I.B.M., Missing Estimates, Falters as Slow Hardware Sales Hurt Revenue
and Profits
www.nytimes.com/2013/04/19/technology/ibm-shares-fall-after-earnings-miss-estimates.html

Lenovo, IBM Talks on Server Deal Said to Break Down
http://www.bloomberg.com/news/2013-05-02/lenovo-ibm-talks-on-server-deal-said-to-break-down.html

IBM was looking to divest a portion of its business with lower profit as
it seeks earnings per share of $20 by 2015, compared with $15.25 last
year. The company has had trouble selling its hardware products, with a
17 percent drop in the unit's revenue last quarter.

... snip ...

Stockman in "The Great Deformation: The Corruption of Capitalism in
America" ... talks about stock buybacks are a mini-form of LBO, with
the executives reaping huge rewards, pg457/loc9844-46:

The leader was ExxonMobil, which repurchased $160 billion of its own
shares during 2004-2011. It was followed by Microsoft at $100 billion,
IBM at $75 billion, and Hewlett-Packard, Proctor & Gamble, and Cisco
with $50 billion each. Even the floundering shipwreck of merger mania
known as Time Warner Inc. bought back $25 billion.

... snip ...

goes into lots of detail about executives managing their bonuses tied to
stock price via stock buybacks (reduces number of shares so
earnings/share goes up).

a little more from stockman, just a little on IBM last decade or so,
pg464/loc9995-10000:

IBM was not the born-again growth machine trumpeted by the mob of Wall
Street momo traders. It was actually a stock buyback contraption on
steroids. During the five years ending in fiscal 2011, the company spent
a staggering $67 billion repurchasing its own shares, a figure that was
equal to 100 percent of its net income.

pg465/10014-17:

Total shareholder distributions, including dividends, amounted to $82
billion, or 122 percent, of net income over this five-year
period. Likewise, during the last five years IBM spent less on capital
investment than its depreciation and amortization charges, and also
shrank its constant dollar spending for research and development by
nearly 2 percent annually.

... snip ...

my biggest quibble with stockman is that he glosses over the rating
agencies selling triple-A ratings on toxic CDOs (when they knew they
weren't worth triple-A, from congressional Oct2008 hearings).

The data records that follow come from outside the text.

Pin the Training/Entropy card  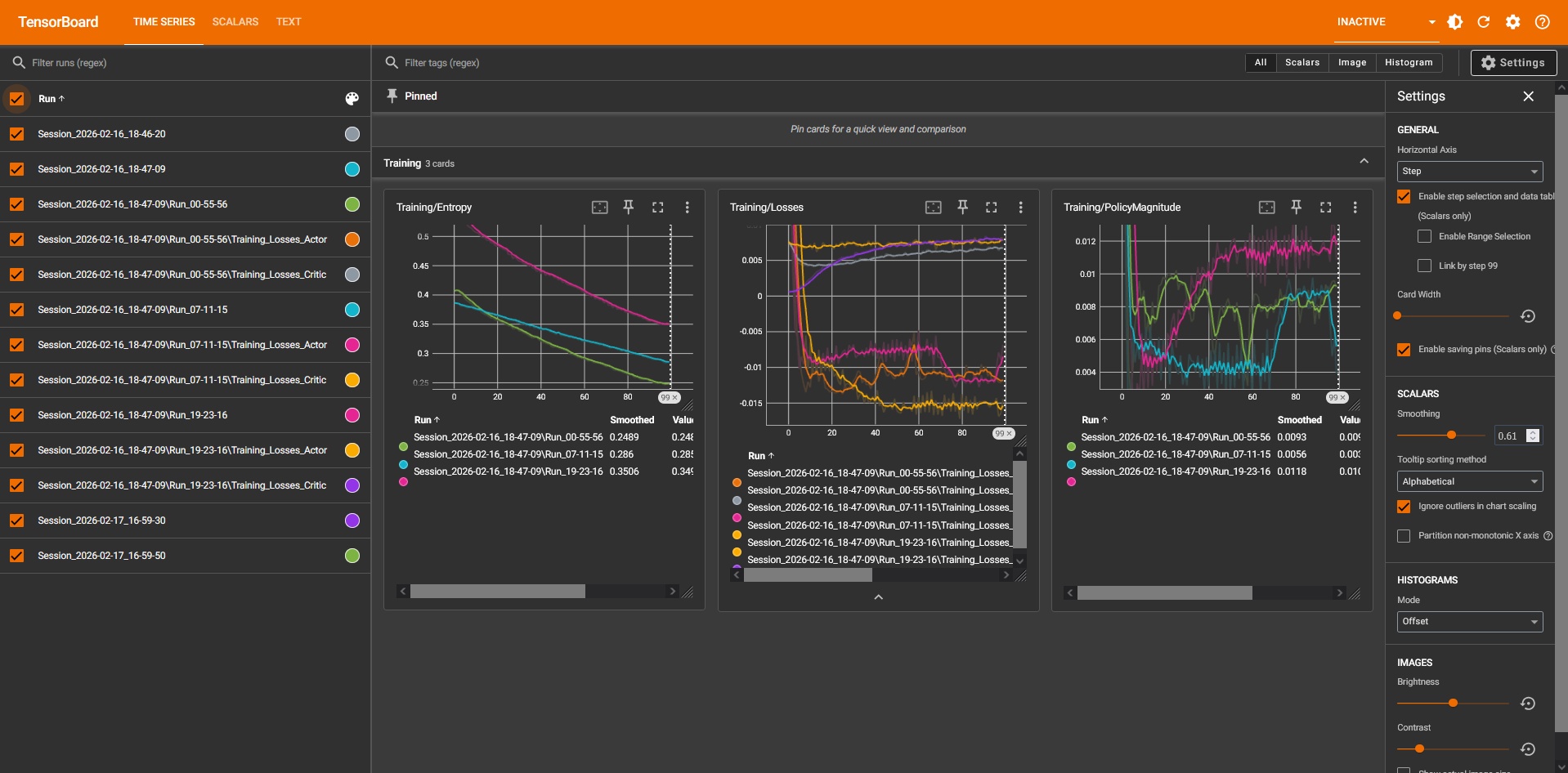point(628,208)
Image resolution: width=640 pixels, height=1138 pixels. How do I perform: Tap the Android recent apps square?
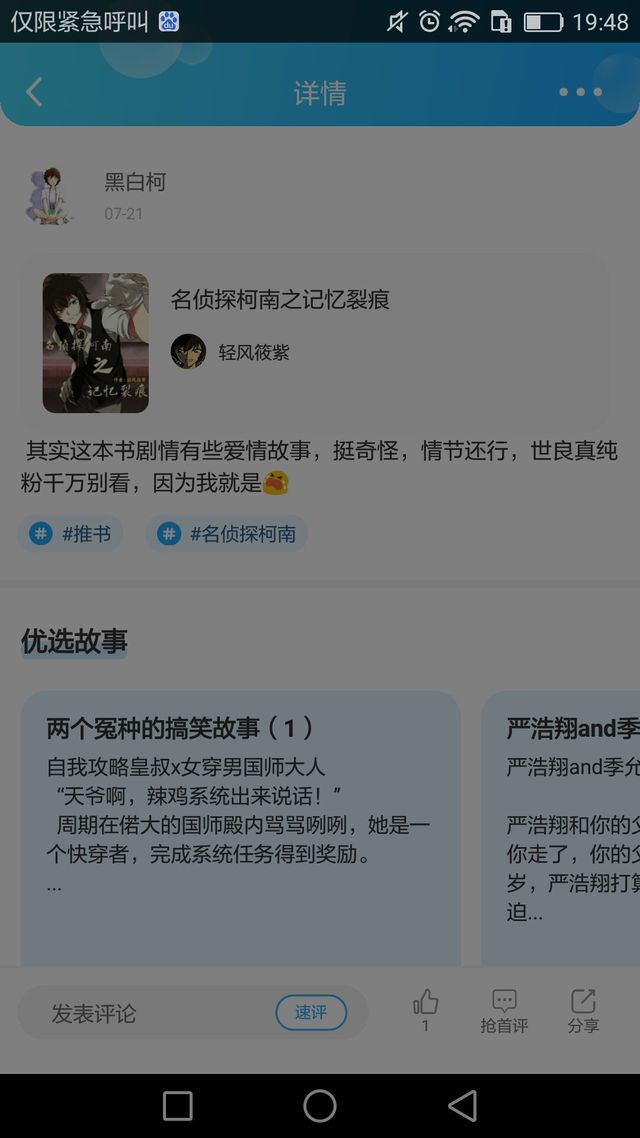pos(178,1106)
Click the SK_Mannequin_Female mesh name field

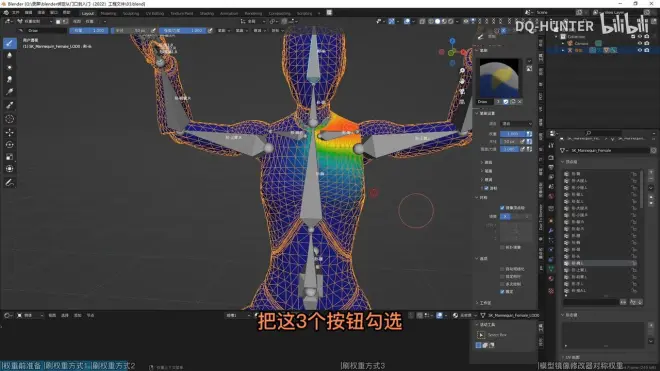tap(609, 150)
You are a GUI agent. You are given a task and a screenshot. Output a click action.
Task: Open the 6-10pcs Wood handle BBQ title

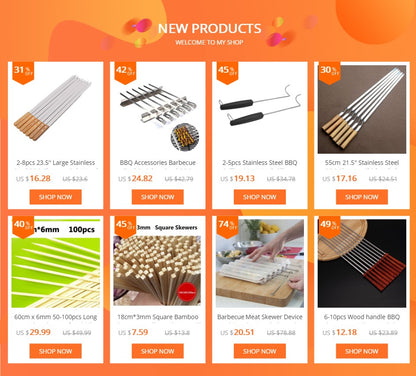pyautogui.click(x=362, y=317)
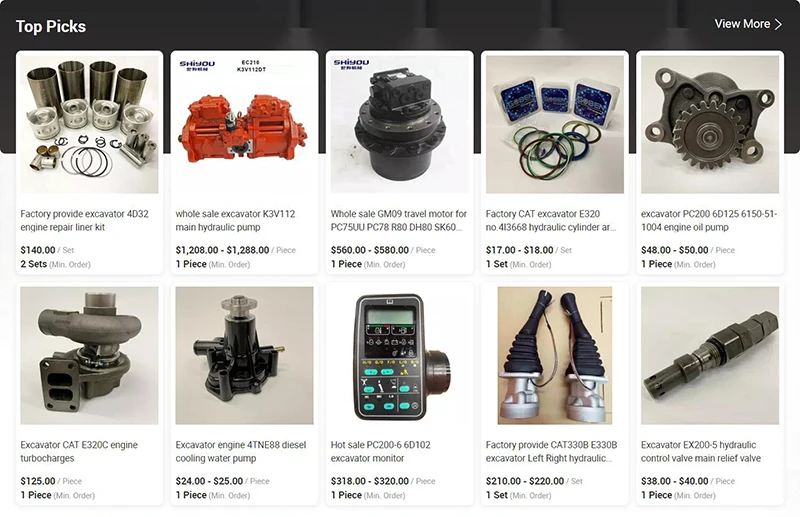
Task: Open 'whole sale excavator K3V112 main hydraulic pump' title
Action: click(235, 220)

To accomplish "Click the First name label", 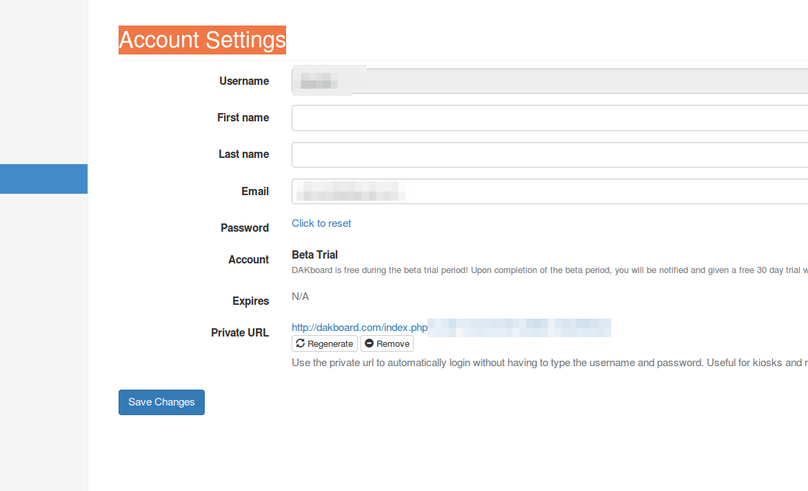I will click(243, 118).
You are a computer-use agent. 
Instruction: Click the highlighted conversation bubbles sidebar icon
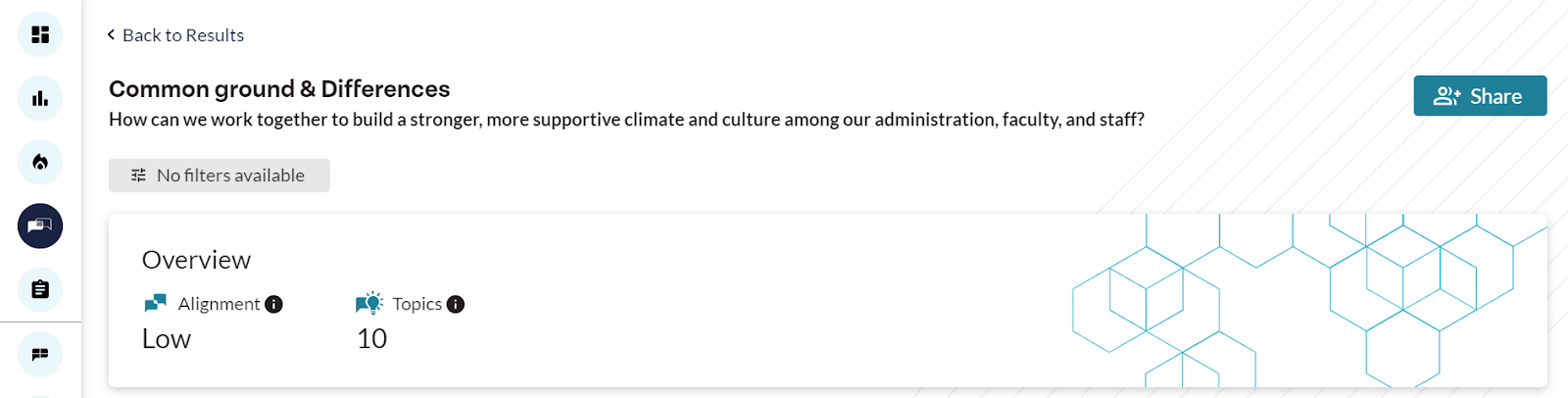[x=40, y=225]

Those
triple-A ratings significantly enabled the over $27T done during the
bubble ... and that $27T significantly dwarfs many of the other issues
he cites. reference to over $27T
http://www.bloomberg.com/apps/news?pid=20601109&refer=home&sid=a0jln3.CSS6c

issue is that recently x86 makers have said that they are shipping more
x86 server chips to the cloud operators ... than are going to brand name
server vendors (Dell, HP, IBM, etc) ... it isn't that x86 servers are
declining ... the numbers are exploding ... but it is declining market
for the brand name vendors. some recent posts mentioning z196 compared
to e5-2600 blade (x86 server, staple of large cloud operators).
http://www.garlic.com/~lynn/2013.html#10 From build to buy: American Airlines changes modernization course midflight
http://www.garlic.com/~lynn/2013.html#16 From build to buy: American Airlines changes modernization course midflight
http://www.garlic.com/~lynn/2013.html#17 Still think the mainframe is going away soon: Think again. IBM mainframe computer sales are 4% of IBM's revenue; with software, services, and storage it's 25%
http://www.garlic.com/~lynn/2013b.html#5 mainframe "selling" points
http://www.garlic.com/~lynn/2013b.html#6 mainframe "selling" points
http://www.garlic.com/~lynn/2013b.html#7 mainframe "selling" points
http://www.garlic.com/~lynn/2013b.html#8 mainframe "selling" points
http://www.garlic.com/~lynn/2013b.html#10 FW: mainframe "selling" points -- Start up Costs
http://www.garlic.com/~lynn/2013b.html#15 A Private life?
http://www.garlic.com/~lynn/2013c.html#59 Why Intel can't retire X86
http://www.garlic.com/~lynn/2013c.html#60 Why Intel can't retire X86
http://www.garlic.com/~lynn/2013c.html#63 What Makes an Architecture Bizarre?
http://www.garlic.com/~lynn/2013c.html#68 relative mainframe speeds, was What Makes an Architecture Bizarre?
http://www.garlic.com/~lynn/2013c.html#84 What Makes an Architecture Bizarre?
http://www.garlic.com/~lynn/2013d.html#5 What Makes an Architecture Bizarre?
http://www.garlic.com/~lynn/2013d.html#16 relative mainframe speeds, was What Makes an Architecture Bizarre?
http://www.garlic.com/~lynn/2013e.html#4 Oracle To IBM: Your 'Customers Are Being Wildly Overcharged'
http://www.garlic.com/~lynn/2013f.html#35 Reports: IBM may sell x86 server business to Lenovo
http://www.garlic.com/~lynn/2013f.html#37 Where Does the Cloud Cover the Mainframe?
http://www.garlic.com/~lynn/2013f.html#38 Reports: IBM may sell x86 server business to Lenovo
http://www.garlic.com/~lynn/2013f.html#51 Reports: IBM may sell x86 server business to Lenovo
http://www.garlic.com/~lynn/2013f.html#57 The cloud is killing traditional hardware and software
http://www.garlic.com/~lynn/2013f.html#64 What Makes an Architecture Bizarre?
http://www.garlic.com/~lynn/2013f.html#70 How internet can evolve
http://www.garlic.com/~lynn/2013f.html#72 The cloud is killing traditional hardware and software
http://www.garlic.com/~lynn/2013f.html#73 The cloud is killing traditional hardware and software
http://www.garlic.com/~lynn/2013f.html#74 The cloud is killing traditional hardware and software
http://www.garlic.com/~lynn/2013g.html#2 A Complete History Of Mainframe Computing

--
virtualization experience starting Jan1968, online at home since Mar1970

R.S.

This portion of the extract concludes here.